#### Set task:
Reproduce the material word for word, from its first line through the line that contains "Looking at the screenshot, I should pos(62,109).", including both of those lines.

───── Data listing ─────

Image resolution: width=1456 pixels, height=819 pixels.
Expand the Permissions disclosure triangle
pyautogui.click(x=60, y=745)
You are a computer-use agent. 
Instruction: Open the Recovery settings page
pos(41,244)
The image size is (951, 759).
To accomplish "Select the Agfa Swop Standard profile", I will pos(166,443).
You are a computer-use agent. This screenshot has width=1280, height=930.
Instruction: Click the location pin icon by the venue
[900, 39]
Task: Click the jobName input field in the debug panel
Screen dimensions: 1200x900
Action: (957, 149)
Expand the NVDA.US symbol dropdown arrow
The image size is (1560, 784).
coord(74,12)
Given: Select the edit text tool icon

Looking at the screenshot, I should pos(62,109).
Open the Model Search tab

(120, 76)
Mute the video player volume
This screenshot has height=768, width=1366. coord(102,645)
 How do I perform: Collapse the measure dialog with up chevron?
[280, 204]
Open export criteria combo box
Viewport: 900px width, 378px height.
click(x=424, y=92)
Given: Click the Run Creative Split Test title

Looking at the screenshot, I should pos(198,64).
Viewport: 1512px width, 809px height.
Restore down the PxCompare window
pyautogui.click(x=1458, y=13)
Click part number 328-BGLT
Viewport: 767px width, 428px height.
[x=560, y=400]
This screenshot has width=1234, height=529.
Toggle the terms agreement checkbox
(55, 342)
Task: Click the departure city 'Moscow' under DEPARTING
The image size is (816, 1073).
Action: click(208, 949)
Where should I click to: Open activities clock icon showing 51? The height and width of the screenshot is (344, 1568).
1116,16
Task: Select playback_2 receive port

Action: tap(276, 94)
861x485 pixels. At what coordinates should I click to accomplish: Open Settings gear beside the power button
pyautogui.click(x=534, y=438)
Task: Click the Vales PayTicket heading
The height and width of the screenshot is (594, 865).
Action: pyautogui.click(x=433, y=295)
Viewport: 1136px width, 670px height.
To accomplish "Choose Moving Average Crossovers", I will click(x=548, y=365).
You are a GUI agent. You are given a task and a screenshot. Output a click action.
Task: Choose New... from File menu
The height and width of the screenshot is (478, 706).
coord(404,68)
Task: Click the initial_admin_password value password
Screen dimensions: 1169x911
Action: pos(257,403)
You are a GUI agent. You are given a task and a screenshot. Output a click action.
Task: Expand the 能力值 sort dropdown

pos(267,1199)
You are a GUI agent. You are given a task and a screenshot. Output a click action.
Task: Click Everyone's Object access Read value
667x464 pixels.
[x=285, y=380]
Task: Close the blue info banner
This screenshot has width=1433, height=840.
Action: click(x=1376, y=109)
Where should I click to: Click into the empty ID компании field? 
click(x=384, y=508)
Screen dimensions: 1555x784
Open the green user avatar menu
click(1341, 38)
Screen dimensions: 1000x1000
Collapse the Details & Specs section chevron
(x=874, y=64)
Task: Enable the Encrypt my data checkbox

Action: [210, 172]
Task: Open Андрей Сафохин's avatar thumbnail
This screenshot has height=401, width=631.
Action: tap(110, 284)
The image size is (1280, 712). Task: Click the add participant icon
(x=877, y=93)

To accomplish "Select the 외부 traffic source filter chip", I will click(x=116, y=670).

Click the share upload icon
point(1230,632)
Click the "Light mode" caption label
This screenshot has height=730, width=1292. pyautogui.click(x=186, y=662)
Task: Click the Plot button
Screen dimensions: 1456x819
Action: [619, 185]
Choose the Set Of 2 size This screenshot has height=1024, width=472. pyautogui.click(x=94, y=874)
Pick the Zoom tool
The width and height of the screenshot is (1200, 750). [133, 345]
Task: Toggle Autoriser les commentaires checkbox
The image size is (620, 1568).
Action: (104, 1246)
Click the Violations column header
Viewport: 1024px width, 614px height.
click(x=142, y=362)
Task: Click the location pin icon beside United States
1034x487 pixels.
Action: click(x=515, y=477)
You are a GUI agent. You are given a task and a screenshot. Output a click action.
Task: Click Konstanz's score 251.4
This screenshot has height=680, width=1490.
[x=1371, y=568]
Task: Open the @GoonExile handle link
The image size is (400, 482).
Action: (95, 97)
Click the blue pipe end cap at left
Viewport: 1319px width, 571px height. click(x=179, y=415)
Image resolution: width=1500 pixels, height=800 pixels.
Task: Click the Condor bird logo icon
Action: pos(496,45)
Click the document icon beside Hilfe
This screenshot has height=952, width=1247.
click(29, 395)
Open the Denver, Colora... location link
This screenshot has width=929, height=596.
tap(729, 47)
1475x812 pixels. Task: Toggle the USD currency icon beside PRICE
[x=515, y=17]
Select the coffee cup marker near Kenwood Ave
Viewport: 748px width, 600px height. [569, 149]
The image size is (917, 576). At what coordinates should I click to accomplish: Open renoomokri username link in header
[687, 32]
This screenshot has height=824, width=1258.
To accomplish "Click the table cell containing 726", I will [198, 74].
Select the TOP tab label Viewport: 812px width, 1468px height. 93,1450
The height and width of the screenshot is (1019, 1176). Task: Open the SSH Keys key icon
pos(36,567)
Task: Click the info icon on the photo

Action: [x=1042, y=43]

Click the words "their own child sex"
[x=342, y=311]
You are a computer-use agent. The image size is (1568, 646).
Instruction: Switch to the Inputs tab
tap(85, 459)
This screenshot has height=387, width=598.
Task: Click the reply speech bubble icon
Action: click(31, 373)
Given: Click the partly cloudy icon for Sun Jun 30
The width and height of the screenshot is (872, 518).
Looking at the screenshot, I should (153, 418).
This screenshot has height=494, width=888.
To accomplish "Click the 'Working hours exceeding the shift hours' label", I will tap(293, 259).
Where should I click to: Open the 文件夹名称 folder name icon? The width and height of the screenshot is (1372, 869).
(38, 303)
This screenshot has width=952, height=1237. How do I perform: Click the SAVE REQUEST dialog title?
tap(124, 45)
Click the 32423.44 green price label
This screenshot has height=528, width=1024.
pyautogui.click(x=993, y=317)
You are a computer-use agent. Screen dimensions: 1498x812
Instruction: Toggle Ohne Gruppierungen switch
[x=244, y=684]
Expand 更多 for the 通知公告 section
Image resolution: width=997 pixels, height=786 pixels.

─────

#### Solution to this problem:
Image resolution: width=1456 pixels, height=819 pixels.
Expand the Permissions disclosure triangle
pyautogui.click(x=60, y=745)
You are a computer-use agent. 
Instruction: Open the Recovery settings page
pos(41,244)
The image size is (951, 759).
To accomplish "Select the Agfa Swop Standard profile", I will pos(166,443).
You are a computer-use agent. This screenshot has width=1280, height=930.
Instruction: Click the location pin icon by the venue
[900, 39]
Task: Click the jobName input field in the debug panel
Screen dimensions: 1200x900
Action: (957, 149)
Expand the NVDA.US symbol dropdown arrow
The image size is (1560, 784).
coord(74,12)
Given: Select the edit text tool icon

Looking at the screenshot, I should pos(62,109).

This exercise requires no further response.